Cal State Long Beach industrial design and mechanical engineering students are teaming up to design and create a shower compartment for the Gulfstream Aerospace Corp. G650 business jet.
David Lee, lecturer and design instructor, contacted Gulfstream Aerospace Corp. to create the connection for the project. His advanced industrial design studio class is working with Gulfstream Aerospace Corp. to design the shower compartment based on different cultural themes.
The students are focusing on themes that G650’s main consumers would like. The three cultural themes they are using as inspiration for their designs are European, Chinese and Middle Eastern because they provide the most clientele for Gulfstream Aerospace Corp.
“This is supposed to be a luxury plane,” said Kara Rushforth, a senior industrial design major. “We have to figure out how they would each feel comfortable and relaxed in a small space and not feel claustrophobic.”
The shower is 79 inches tall, 37 inches wide and 33 inches deep. The jet carries 40 gallons of water and, of those 40, only 20 gallons are allocated to the shower.
Since the G650 is customizable to the customer’s liking, the students were able to have options to make the showers mix and match with different materials, colors and the overall positioning in the shower.
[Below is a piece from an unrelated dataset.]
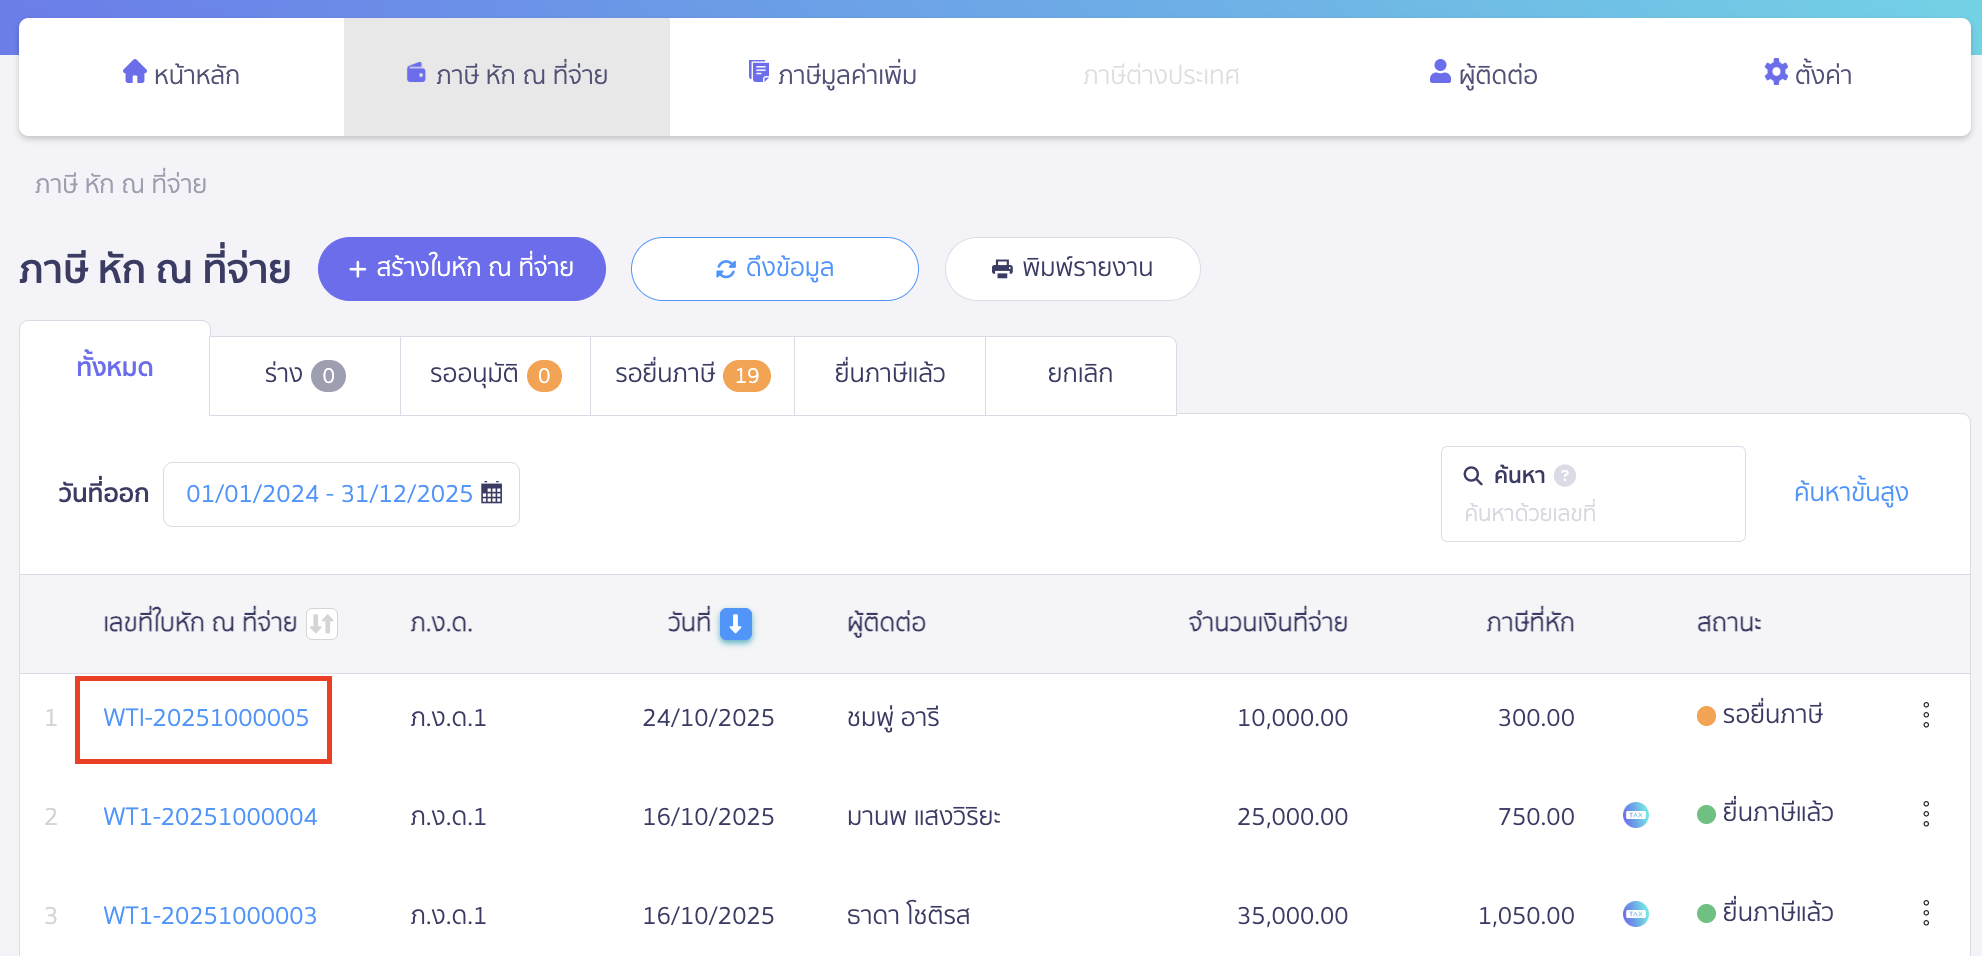Screen dimensions: 1982x956
Task: Select the wallet icon for ภาษี หัก ณ ที่จ่าย
Action: pos(417,71)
Christiane Beyer, associate professor of mechanical and aerospace engineering, presented the same design brief to allow her students the opportunity to participate in the project. Since Beyer’s mechanical engineering students already had their own senior project, the shower project was offered as a volunteer activity.
There are seven mechanical engineering students involved in this project — many of whom volunteered their time for the experience.
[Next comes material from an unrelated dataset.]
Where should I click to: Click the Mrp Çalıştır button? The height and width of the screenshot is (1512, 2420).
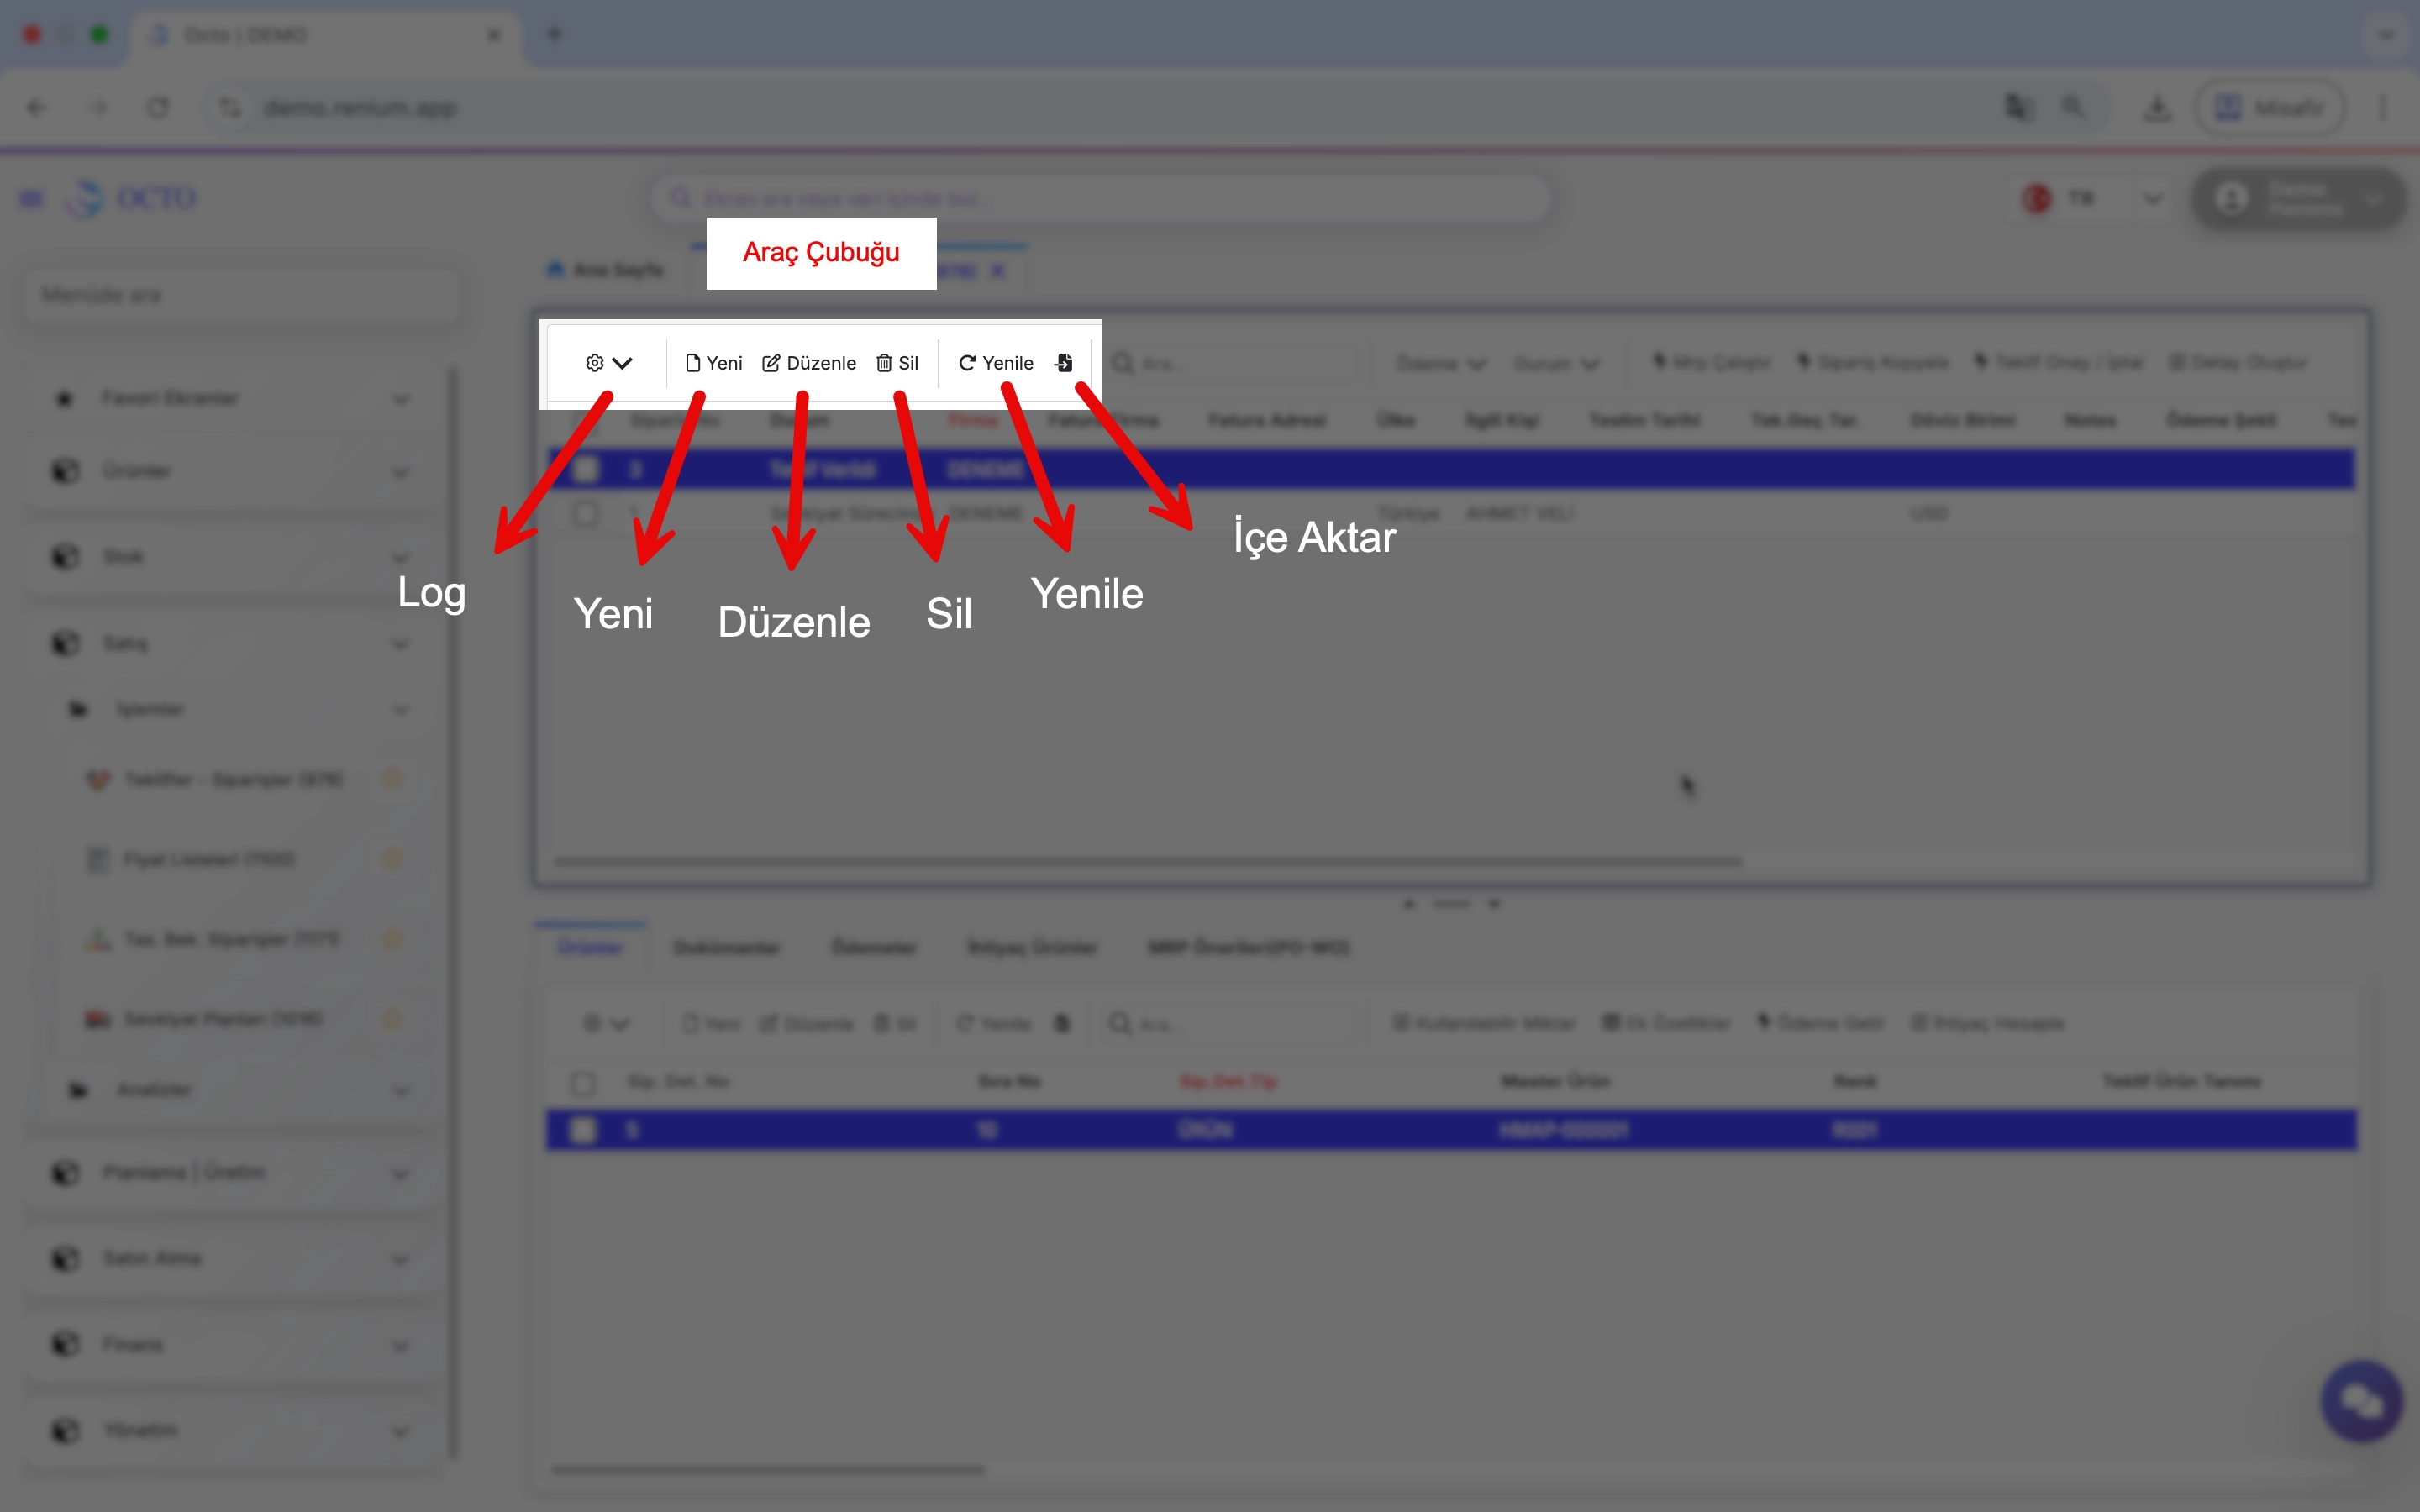(x=1710, y=362)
“It’s good that industrial design is working with an actual company,” said Mitch Bezaire, senior mechanical engineering major. “We get experience before we graduate.”
Stuart Smith decided to participate because he said the cross-collaboration between the two disciplines will be helpful to him in the future.
“It’s very important to interact with design because it gives a design perspective instead of just working with only engineers,” Smith said.
The integration of industrial design and mechanical engineering not only benefits the product but the students as well.
“The ideas that industrial design has are good, but the engineering is not as great as if an engineer would have done it,” Beyer said. “The ideas that the engineers have are good, but the design is not that great. I feel as an engineer, it should look better. By working together, students get more real world experience.”
The most challenging part of the project to some of the industrial design students was the space, and being able to accommodate each culture with the space they were allowed.
“The cultural research I did was about how each culture takes showers,” said Victor Ramos, senior industrial design major. “While some like to sit, others like to stand. We had to figure out whether or not to put a bench, and where to put it.”
Josh Mead, an industrial design major, looked into how long people showered and how much water could be used. They came up with the idea of a censor light on the shower head that lit up when a certain amount of water had been used.
“This crosses over to interior design; it’s a new experience and it rounds out my portfolio,” Mead said.
After the industrial design students present their designs to the mechanical engineering students, the mechanical engineering students look at the possibilities of making their designs function properly, including the shower heads, the pump system and the heater.
According to the Gulfstream Aerospace Corp. official website, the G650 is on schedule for entry-into-service in 2012.